これからの10年、建築とITの交差点で何が起きるか?
「うちみたいな小さい事務所に、ITなんて関係ない」——本当にそうでしょうか?
「BIMとかAIとか、大手ゼネコンの話でしょ?」
そう思っている工務店や設計事務所の経営者は、少なくありません。実際、国土交通省の調査によると、従業員30人未満の建設事業者のうち、デジタルツールを業務に活用している割合はわずか2割程度にとどまっています。
しかし、ここ数年で風向きは大きく変わりました。
2025年のBIM確認申請の本格運用、生成AIの爆発的な普及、そしてクラウド型施工管理ツールの低価格化——。

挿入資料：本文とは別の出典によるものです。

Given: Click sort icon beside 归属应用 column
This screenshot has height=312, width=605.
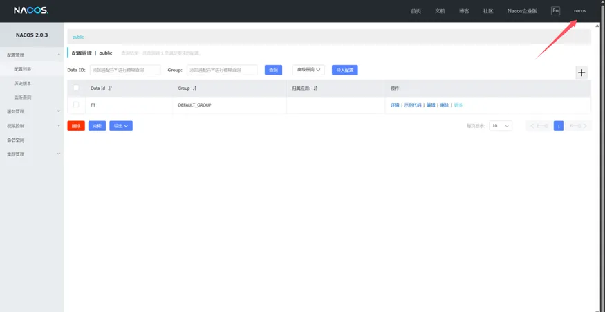Looking at the screenshot, I should point(315,89).
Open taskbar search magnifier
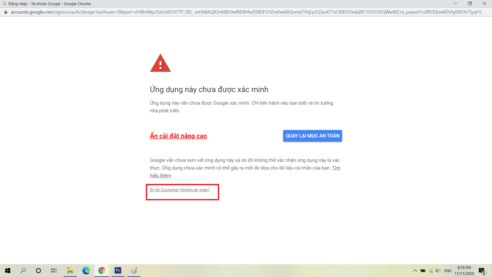Viewport: 492px width, 277px height. [x=23, y=271]
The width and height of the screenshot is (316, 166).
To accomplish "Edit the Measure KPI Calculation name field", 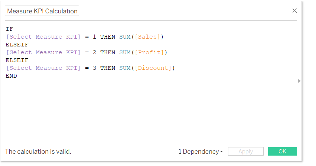I will [42, 11].
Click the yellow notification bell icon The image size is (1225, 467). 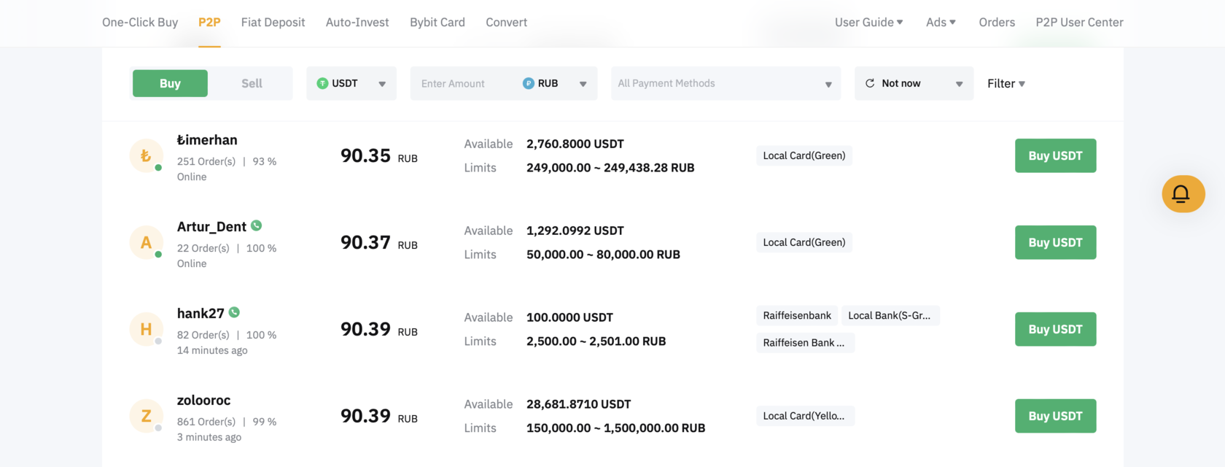tap(1181, 194)
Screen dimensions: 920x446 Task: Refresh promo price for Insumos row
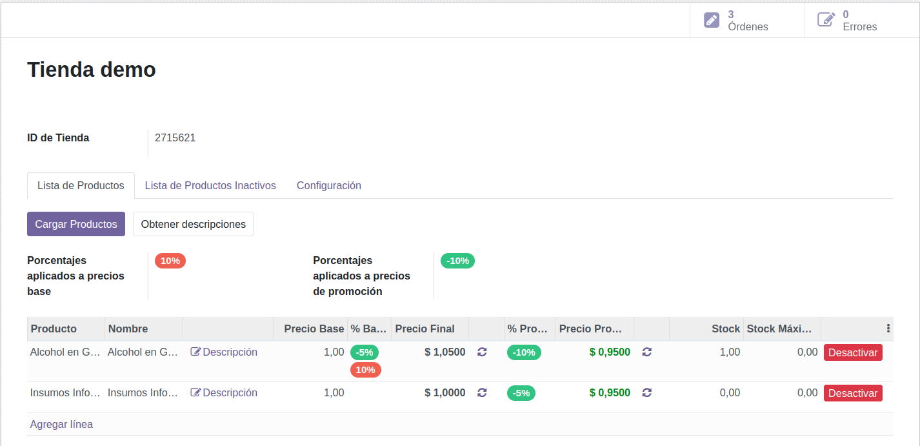click(647, 392)
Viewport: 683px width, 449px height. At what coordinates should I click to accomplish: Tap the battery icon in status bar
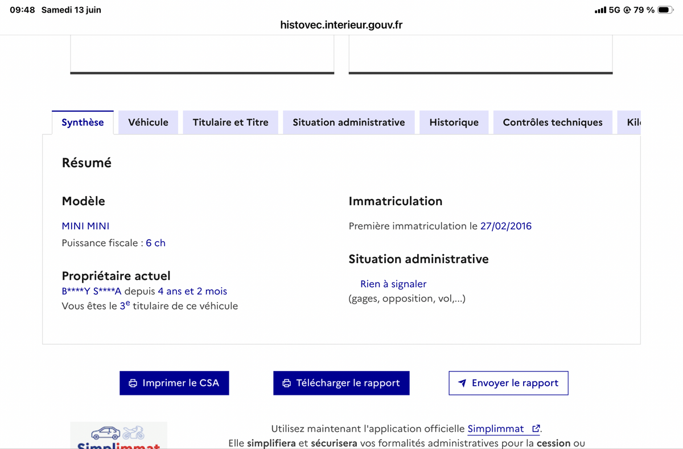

これまで「大手だけのもの」だったテクノロジーが、急速に中小規模の事業者にも手の届く存在になりつつあります。
問題は、この変化に気づいていない、あるいは気づいていても「何から始めればいいかわからない」事業者が圧倒的に多いということです。
これからの10年で、建築業界は確実に「IT活用ができる会社」と「できない会社」に二極化します。その分岐点は、今まさにこの瞬間です。
「わかってはいるけど、踏み出せない」——その気持ち、よくわかります
私たちStudio Mashoは、建築とITの両方の言語を話せるチームとして、多くの工務店や設計事務所の相談を受けてきました。
その中で最も多く聞く声が、こんな言葉です。
「ITが大事なのはわかっている。でも、うちにはITに詳しい人がいない」 「業者に頼んだら高額な見積もりが来て、そのまま放置してしまった」 「導入したツールが現場に定着しなくて、結局エクセルに戻った」
これらは決して「怠慢」ではありません。建築業界特有の事情——現場主義の文化、職人の高齢化、紙ベースの商習慣——が、デジタル化のハードルを異常に高くしているのです。

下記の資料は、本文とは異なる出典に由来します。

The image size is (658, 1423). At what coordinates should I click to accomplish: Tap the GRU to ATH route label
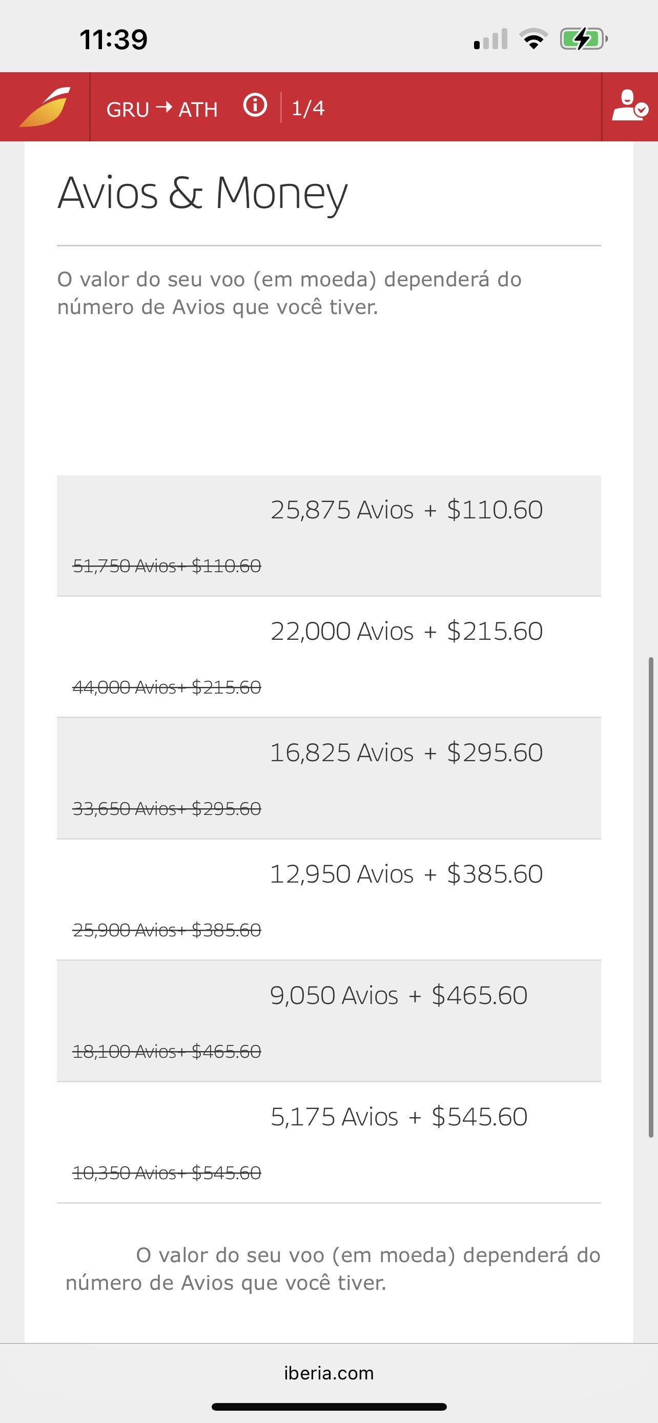pyautogui.click(x=162, y=109)
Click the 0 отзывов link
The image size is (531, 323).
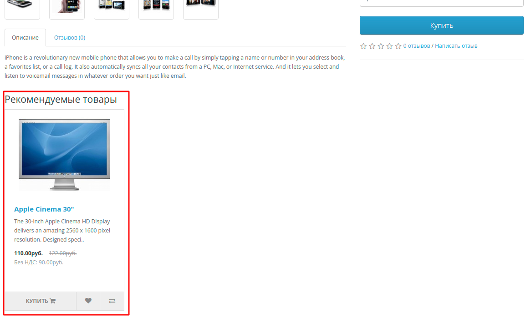pos(416,46)
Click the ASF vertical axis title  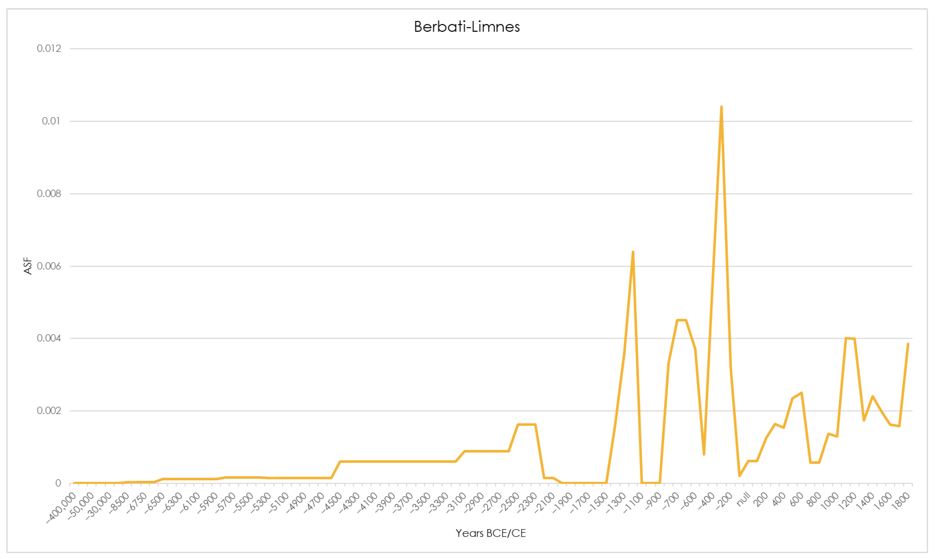pyautogui.click(x=28, y=266)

しかも、IT企業側も建築の業務フローを理解していないケースが大半。結果として、「建築を知らないIT屋」と「ITを知らない建築屋」の間に深い溝ができ、本来うまくいくはずのDXプロジェクトが頓挫してしまいます。
この「翻訳者不在」こそが、建築業界のデジタル化が遅れている根本原因です。
この記事でわかること:建築×ITの「これからの10年」を読み解く
本記事では、建築とITの交差点で今後10年に何が起きるのか、その未来予測と、中小工務店・設計事務所が今から準備すべきことを具体的に解説します。
大手コンサルのような抽象的なレポートではなく、現場で使える視点でお伝えします。
建築×ITの未来を読み解く
未来予測①:BIMが「特別なもの」から「当たり前」になる(2026〜2029年)
BIM確認申請の波及効果
2025年から本格化したBIMによる確認申請は、今後数年で地方自治体にも広がっていきます。これは単に「3Dモデルを作る」という話ではありません。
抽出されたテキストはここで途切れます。